[Texto da página]

--

Zeladores, caminhoneiros, garis, motoristas de aplicativos, agricultores, caixas de supermercados, policiais, jardineiros, mecânicos, entregadores, marinheiros e médicos são apenas alguns dos ofícios que não admitem nem mesmo um modelo híbrido –e dificilmente admitirão um dia–, pois não podem acontecer sem que se ponha, concretamente, a “mão na massa”.
Para essas profissões, pouco ou nada mudará. Mas, em diversos outros setores econômicos, sobretudo no momento atual, em que a vacinação em massa já é a realidade em diversos países, uma pergunta muito pertinente tem sido feita: o que podemos esperar do home office após a pandemia?
Antes de tudo, a tendência atual, conforme pesquisa realizada pela ETR, é que o número de pessoas trabalhando permanentemente em trabalho remoto dobre ainda no decorrer de 2021, especialmente em razão das novas quarentenas, lockdowns e distanciamentos sociais auto-impostos.
Em entrevista ao site Busted Cubicle, o CEO e co-fundador da Remote, empresa que auxilia outras empresas a encontrar colaboradores ao redor do mundo, Job van der Voort, disse acreditar que no futuro “muitas empresas e organizações estarão operando remotamente pelo menos parte do expediente”.
“Eu acredito que chegará um momento em que o significado do trabalho remoto já não será assim tão claro. Você poderá trabalhar em um espaço de coworking ou a partir de um local de sua própria escolha. Você poderá trabalhar junto com os seus colegas ou talvez não. Será indiferente. Eu não acho que os escritórios deixarão de existir, mas eu também não penso que iremos trabalhar das 9h às 17h em um mesmo lugar como antigamente”, disse.
E diversos são os estudiosos, empresários e administradores públicos que compartilham desse pensamento. Mas há outros aspectos que precisam ser abordados. Ainda que haja uma impressão atual que aponte para o seu crescimento, é difícil prever quais serão os efeitos disso a longo prazo. Sobretudo porque, apesar da abundância de informações, há poucos estudos dedicados ao assunto.
Os empregadores estarão de acordo com esse novo regime? A produtividade dos trabalhadores permanecerá estável ao longo prazo? Como serão as novas leis que disciplinarão a prática? Quais serão os impactos econômicos?
Um ponto que merece atenção é que, segundo um artigo publicado ainda no ano de 2020 por três pesquisadoras do Fundo Monetário Internacional, o trabalho remoto não tem funcionado para os pobres e tampouco tem contribuído para a redução das desigualdades sociais.
Uma das características identificadas pelas pesquisadoras, por exemplo, é que existem profundas diferenças entre países, mesmo quando falamos de uma mesma profissão.
“É muito mais fácil trabalhar remotamente na Noruega e em Singapura do que na Turquia, Chile, México, Equador e Peru, simplesmente por que mais da metade das famílias na maioria dos países emergentes e em desenvolvimento sequer dispõe de computadores em casa”, enfatiza o estudo.
Do mesmo modo, trabalhadores sem diploma universitário, mulheres e autônomos figuram, segundo o estudo, entre as categorias mais vulneráveis e menos “beneficiadas” pela adoção do trabalho remoto. Soma-se a isso o fato de que maioria dos trabalhadores de baixa renda exercem suas profissões em setores ligados a atividades menos receptivas ao home office, como limpeza ou alimentação.
Tem-se, portanto, um grande desafio pela frente. Embora ainda não se possa afirmar com precisão que o home office irá se tornar a regra, não restam dúvidas de que a noção de “trabalho” foi atualizada. Assim, é de se esperar que em breve surgirão intensos –e extensos– diálogos entre trabalhadores, companhias privadas e governo com finalidade de solucionar as possíveis contradições que acompanharão esse processo que já se encontra significativamente avançado no mundo atual.

--

[Sua tarefa] No texto sobre o home office, em quais dois países o estudo diz que é muito mais fácil trabalhar remotamente?

[Dados fornecidos]
--

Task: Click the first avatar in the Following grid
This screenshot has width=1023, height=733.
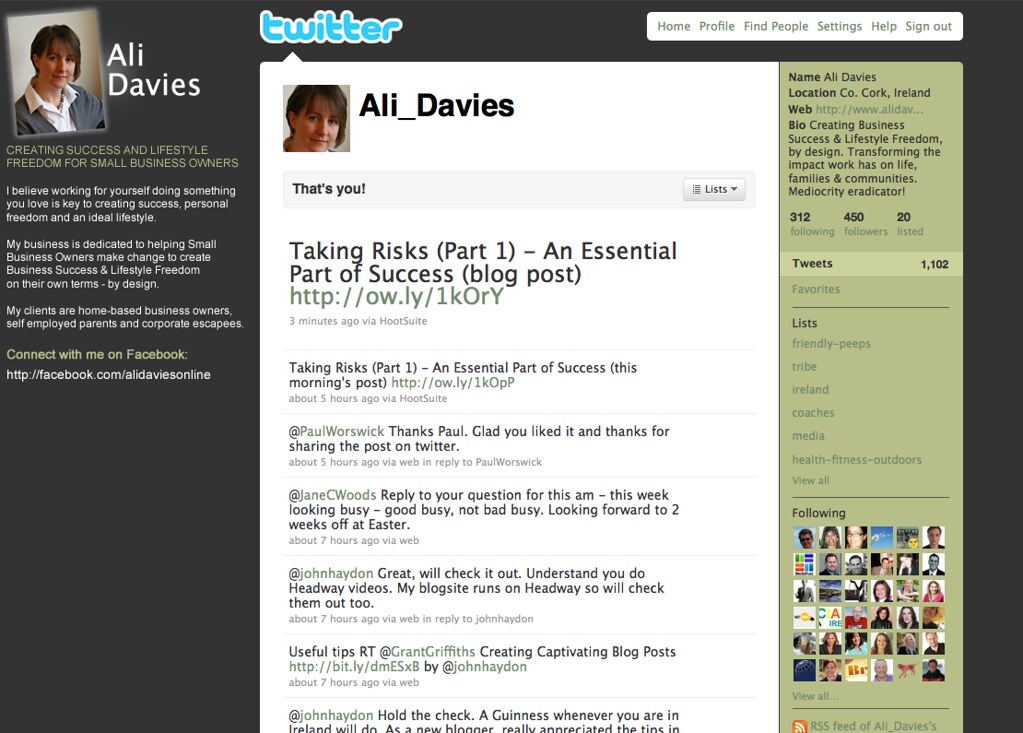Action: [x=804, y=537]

--

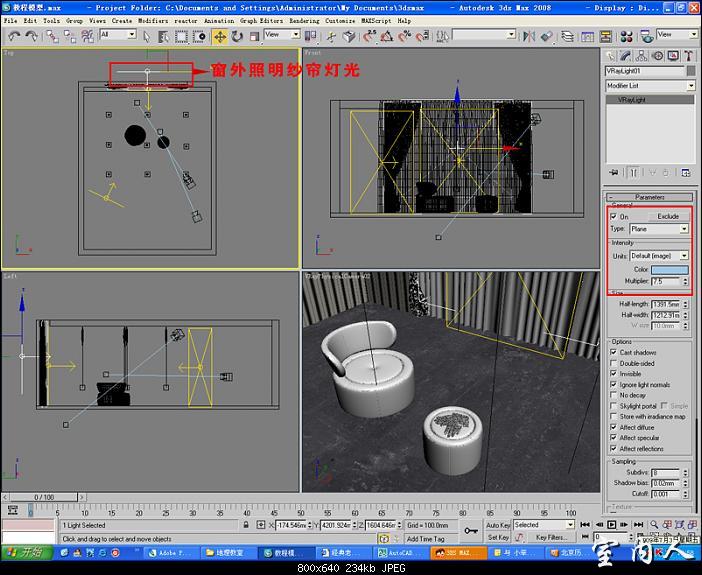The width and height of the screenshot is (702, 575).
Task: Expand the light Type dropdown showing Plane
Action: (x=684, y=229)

--

[Resposta] Noruega e Singapura.